‘No risk’ approach of pillar banks under fire

The lack of competition in banking has led to a failure of the two pillar banks to take calculated risks on lending to new businesses according to the credit reviewer John Trethowan.

“The banks don’t have to try too hard to hold on to their customers at the moment,” he said.

Taking a contrarian view now would be a great time for a new player to come into the banking market as most of the bad debt has emerged. If a new player was to come in, with their eyes open, they could do very well lending to Irish business, he said.

Mr Trethowan said banks were supporting long term existing customers viewed as low risk, but were failing to provide credit to new businesses.

“I have observed that the two pillar banks are largely being supportive of medium and low risk new lending proposals from well established SMEs and farms which already bank with them,” he said.

“I am however disappointed that there is not more evidence of support for ‘enterprise risk taking’ on new and increased lending in the banks’ current lending policies. This would suggest that their current risk appetite needs to be reassessed in order to support economic and employment recovery.”

────────────────────────────────────────

*Required tasks*:
1) Check each statement against the article on pillar bank lending. Answer yes or no, and quote the article's deciding words. (a) Trethowan says the two pillar banks support medium and low risk proposals from established SMEs and farms that already bank with them. (b) Trethowan says most of the bad debt has yet to emerge. (c) Trethowan says the banks must work hard to keep their customers at present.
2) Write the next part of the article on pillar bank lending, starting after its final sentence.

────────────────────────────────────────

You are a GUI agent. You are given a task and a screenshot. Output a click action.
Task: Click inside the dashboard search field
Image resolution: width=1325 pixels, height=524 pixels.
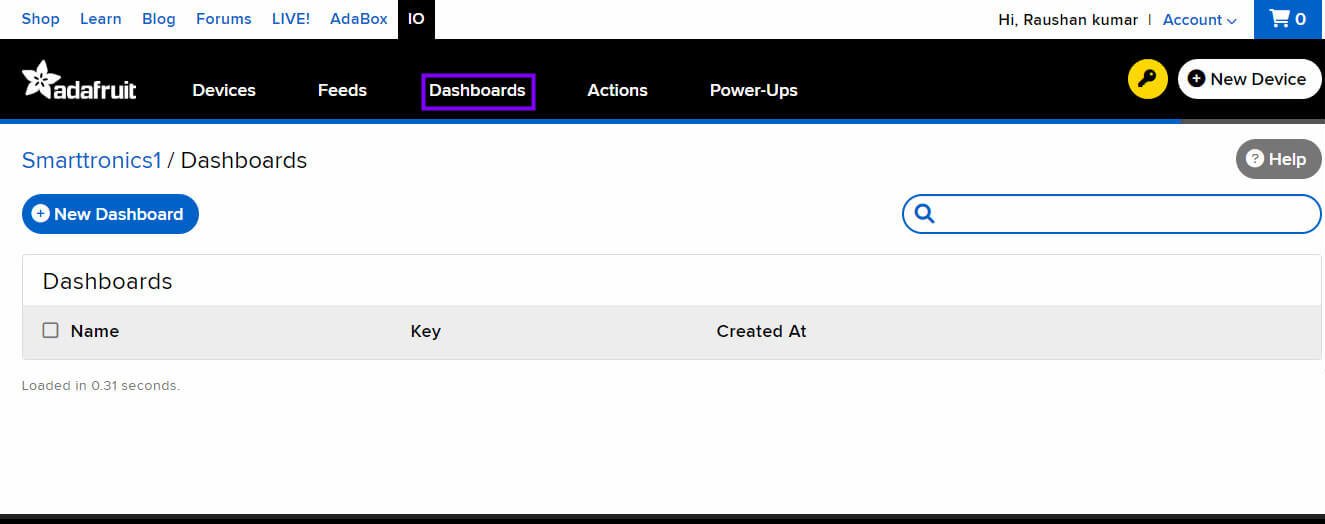[1125, 214]
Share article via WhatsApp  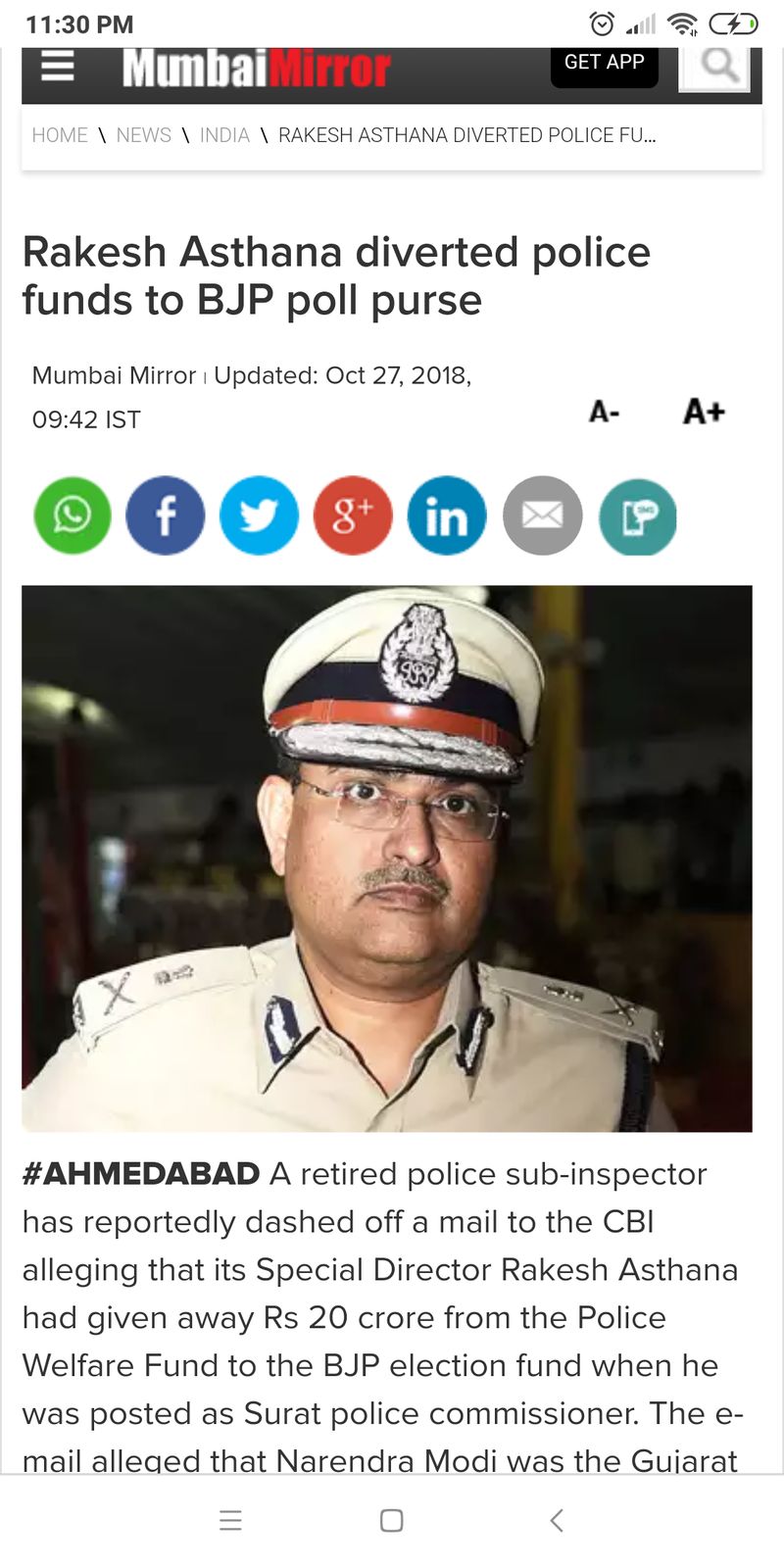73,515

────────────────────────────────────────

*Answers to this exercise*:
1)
(a) Yes: "the two pillar banks are largely being supportive of medium and low risk new lending proposals from well established SMEs and farms which already bank with them"
(b) No: "most of the bad debt has emerged"
(c) No: "The banks don’t have to try too hard to hold on to their customers at the moment"

2)
Mr Trethowan said the banks’ focus had shifted from providing lending to SMEs on the basis of their business fundamentals, to attempting to squeeze out any risk from the banks balance sheets. This practice is particularly evident in the property, construction and hospitality sectors. The credit review office has upheld 60% of borrowers’ appeals, protecting over 600 jobs, many in these sectors.

Chambers Ireland deputy chief executive Seán Murphy, said: “The fact that the CRO has overturned 69 bank refusals and supported 683 jobs since its establishment highlights its importance for the SME sector. While the report’s observations that banks are largely supportive of medium and low risk new lending proposals is a positive,

“Trethowan’s concern that their “current risk appetite needs to be reassessed in order to support economic and employment recovery” is a cause for concern.”

AIB have said they will do their best to increase lending to SMEs.

“We understand the importance to the Irish economy of new credit and its impact on economic recovery and in this regard we have set ourselves the target of increasing new customer lending we inject into the Irish economy by 20% in 2012…

“We want our customers to approach our branches and commercial centres to discuss their requirements. This will allow us to help them make formal credit applications.”